*Written problem*. Reproduce the rows without any change, starting with the line that contains "Viewport: 1206px width, 880px" and ending after the line that contains "[x=1068, y=846]".

*Data for the task*.

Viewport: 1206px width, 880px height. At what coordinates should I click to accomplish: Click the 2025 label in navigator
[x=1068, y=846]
==
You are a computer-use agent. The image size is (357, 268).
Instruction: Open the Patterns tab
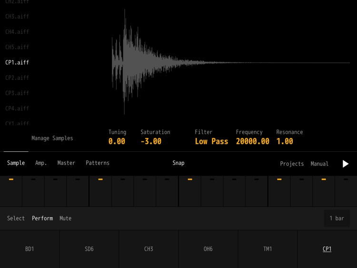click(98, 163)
* * *
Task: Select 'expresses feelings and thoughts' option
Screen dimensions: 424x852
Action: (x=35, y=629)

*Written solution*.
Viewport: 1206px width, 880px height. At what coordinates should I click to accomplish: Click the 2025 label in navigator
[x=1068, y=846]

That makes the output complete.